I have wanted a Comanche for a long time. With the LJ about to get ripped in pieces I needed a 'beater" to rip around in...So my search for one intensified.

I actually found a bunch... but either the person didnt want to answer my phone calls.... they wanted a fortune for the little truck... or it was rusted to its last leg.

I pulled the trigger on this bad boy. Didnt care that it was 2WD bc all the 4wd stuff is about to come out of my wrangler, it was rust free... and that had my attention.



Whoever did the SOA and the front lift was the definition of a butcher. When I test drove the MJ it was literally a death trap. Im surprised I made the 2 hour trek home with out incident. They did a SOA by swapping a cherokee D35 into it. An XJ D35 is something like 3 inches wider at the perches. They never re-welded the perches to the correct width. So the leaves were cocked outward terribly and screaming for mercy.Bushings were non existent at this time. Furthermore, they swapped the MJ ( I believe ) leaf plate from under the axle to over the axle and tried to still mount the shock to it. At this new location the shocks were so compressed at neutral that there was literally 2 inches of travel before they were bottomed out. So any bump in the road would result in violent metal to metal bottoming from the rear.

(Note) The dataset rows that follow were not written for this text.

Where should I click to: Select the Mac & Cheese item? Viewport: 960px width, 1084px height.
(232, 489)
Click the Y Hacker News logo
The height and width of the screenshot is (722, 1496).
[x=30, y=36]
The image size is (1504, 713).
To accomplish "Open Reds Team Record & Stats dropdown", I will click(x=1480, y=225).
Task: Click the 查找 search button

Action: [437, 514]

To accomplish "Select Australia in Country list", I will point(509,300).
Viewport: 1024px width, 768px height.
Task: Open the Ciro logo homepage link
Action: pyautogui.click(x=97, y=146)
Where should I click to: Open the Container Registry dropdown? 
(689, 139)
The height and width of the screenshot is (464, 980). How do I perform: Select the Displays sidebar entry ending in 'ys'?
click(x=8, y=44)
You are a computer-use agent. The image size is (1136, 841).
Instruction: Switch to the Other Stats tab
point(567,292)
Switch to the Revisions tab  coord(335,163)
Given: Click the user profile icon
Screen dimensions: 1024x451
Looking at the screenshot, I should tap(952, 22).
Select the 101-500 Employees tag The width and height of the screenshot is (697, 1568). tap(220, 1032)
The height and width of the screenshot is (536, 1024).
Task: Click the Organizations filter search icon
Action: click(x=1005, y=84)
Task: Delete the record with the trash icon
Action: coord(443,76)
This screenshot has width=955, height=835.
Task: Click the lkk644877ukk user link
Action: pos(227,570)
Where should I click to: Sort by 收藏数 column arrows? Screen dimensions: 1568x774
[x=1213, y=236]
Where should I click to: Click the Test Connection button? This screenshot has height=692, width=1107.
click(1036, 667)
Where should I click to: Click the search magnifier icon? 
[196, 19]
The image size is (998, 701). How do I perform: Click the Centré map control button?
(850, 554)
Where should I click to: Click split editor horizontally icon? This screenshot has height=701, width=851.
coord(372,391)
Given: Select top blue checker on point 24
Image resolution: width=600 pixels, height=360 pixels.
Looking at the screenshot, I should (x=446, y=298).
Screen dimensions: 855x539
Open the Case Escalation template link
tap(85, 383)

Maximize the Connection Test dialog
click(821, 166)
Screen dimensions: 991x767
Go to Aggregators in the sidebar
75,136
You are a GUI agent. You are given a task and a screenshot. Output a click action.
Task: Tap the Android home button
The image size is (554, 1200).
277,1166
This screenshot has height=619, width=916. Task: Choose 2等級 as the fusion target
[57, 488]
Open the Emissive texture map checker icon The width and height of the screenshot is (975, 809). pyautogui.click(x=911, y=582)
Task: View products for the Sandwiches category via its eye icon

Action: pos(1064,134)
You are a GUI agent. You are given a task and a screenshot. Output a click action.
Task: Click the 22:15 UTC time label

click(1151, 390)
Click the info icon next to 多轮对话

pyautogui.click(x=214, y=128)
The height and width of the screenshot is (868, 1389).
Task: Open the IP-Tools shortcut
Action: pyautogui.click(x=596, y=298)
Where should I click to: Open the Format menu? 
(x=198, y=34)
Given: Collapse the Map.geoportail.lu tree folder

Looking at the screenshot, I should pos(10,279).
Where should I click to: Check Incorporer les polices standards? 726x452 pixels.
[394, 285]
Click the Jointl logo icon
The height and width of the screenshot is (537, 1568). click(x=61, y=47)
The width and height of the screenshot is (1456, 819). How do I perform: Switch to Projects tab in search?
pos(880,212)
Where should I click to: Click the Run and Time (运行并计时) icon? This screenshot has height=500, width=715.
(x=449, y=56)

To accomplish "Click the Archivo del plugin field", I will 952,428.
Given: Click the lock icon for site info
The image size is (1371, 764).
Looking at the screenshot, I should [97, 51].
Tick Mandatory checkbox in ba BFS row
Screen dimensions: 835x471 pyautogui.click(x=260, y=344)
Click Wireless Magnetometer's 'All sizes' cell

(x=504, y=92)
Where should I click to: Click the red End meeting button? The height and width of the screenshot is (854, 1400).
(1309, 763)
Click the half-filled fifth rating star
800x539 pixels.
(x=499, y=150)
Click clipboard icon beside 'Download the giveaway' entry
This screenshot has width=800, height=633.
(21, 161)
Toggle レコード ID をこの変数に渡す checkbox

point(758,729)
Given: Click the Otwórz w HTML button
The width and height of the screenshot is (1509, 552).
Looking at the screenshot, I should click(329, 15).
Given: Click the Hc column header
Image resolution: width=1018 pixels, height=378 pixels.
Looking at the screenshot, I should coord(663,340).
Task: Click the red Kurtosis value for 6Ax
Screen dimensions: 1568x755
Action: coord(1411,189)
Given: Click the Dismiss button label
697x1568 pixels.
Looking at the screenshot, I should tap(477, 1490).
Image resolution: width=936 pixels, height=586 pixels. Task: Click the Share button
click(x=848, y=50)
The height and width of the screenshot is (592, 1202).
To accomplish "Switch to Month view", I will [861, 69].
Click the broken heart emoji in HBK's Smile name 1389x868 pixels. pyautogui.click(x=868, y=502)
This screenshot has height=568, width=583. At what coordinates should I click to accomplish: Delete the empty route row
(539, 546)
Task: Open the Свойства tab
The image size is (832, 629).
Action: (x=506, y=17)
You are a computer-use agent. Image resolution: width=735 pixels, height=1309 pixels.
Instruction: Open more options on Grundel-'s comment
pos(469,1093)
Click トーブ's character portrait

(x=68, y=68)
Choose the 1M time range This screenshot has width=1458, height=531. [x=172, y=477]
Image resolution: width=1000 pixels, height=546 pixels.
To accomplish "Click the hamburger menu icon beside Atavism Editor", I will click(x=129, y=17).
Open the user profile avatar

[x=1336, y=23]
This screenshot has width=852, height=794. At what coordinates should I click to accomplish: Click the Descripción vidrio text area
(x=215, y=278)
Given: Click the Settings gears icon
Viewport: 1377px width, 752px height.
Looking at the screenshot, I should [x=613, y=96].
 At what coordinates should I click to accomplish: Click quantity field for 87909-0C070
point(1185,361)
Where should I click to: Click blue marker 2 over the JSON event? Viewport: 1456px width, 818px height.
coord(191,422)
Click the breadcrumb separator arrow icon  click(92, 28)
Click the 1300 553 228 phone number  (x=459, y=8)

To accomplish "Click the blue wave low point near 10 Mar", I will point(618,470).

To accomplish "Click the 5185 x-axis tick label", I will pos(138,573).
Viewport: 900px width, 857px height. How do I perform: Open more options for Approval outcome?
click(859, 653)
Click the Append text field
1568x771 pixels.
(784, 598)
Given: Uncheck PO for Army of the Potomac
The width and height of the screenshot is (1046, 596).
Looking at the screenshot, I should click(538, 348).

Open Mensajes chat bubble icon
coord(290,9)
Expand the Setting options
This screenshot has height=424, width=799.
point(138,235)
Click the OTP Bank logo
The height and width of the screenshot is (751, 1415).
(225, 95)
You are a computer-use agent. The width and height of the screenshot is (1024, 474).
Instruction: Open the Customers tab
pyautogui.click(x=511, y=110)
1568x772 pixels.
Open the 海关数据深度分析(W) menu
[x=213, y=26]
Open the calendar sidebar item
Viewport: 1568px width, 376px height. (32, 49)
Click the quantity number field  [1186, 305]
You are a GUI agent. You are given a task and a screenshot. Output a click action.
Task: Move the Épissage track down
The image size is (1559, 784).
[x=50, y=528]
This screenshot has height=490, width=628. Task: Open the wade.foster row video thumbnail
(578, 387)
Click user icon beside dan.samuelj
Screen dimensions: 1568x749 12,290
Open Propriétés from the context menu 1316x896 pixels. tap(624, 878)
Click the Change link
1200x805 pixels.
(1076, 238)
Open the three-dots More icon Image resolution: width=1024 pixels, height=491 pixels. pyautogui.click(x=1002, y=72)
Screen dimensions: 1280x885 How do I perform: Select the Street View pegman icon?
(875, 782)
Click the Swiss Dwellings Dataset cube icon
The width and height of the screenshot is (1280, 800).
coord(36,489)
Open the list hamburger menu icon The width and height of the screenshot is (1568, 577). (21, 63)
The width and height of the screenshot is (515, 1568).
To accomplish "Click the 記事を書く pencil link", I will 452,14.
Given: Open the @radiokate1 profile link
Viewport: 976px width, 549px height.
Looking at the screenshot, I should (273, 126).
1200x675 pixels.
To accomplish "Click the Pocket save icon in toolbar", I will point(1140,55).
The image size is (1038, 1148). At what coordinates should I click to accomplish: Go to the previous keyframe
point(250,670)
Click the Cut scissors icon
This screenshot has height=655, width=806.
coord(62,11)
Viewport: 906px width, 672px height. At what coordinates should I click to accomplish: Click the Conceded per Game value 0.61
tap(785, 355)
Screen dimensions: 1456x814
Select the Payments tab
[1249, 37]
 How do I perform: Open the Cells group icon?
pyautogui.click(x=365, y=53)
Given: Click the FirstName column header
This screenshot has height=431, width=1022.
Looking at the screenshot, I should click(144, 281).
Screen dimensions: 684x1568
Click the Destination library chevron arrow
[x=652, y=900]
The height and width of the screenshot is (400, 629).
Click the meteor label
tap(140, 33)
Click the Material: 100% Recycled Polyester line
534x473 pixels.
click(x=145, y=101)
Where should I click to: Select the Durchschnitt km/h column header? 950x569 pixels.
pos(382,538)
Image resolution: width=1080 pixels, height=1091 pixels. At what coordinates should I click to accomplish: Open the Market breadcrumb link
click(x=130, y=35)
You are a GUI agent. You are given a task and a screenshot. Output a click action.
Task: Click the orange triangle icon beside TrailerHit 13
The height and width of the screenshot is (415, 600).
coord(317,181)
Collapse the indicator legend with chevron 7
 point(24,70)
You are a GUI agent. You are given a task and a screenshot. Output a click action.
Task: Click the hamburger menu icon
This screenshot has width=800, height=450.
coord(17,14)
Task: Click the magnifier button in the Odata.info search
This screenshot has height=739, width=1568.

The front sway bar links were never replaced with longer units. So they were maxed. There was so much tension on them that the bushings were destroyed and there was 1 inch of play between the sway bar and the nut on the link. Any deceleration would cause significant clunking from the front end.

The pinion side u joint was destroyed. Not to be repetitive, but it truly was amazing I made it home with out incident.

The very next day I removed the rear shocks, which were completely blown out, removed the sway bar and links, and installed a new u joint. One hour's worth of work and this thing was driving like a completely new truck... and quiet!







EDIT: This picture shows a little perspective on how cocked and twisted the leafs were.... and the condition of the bushings...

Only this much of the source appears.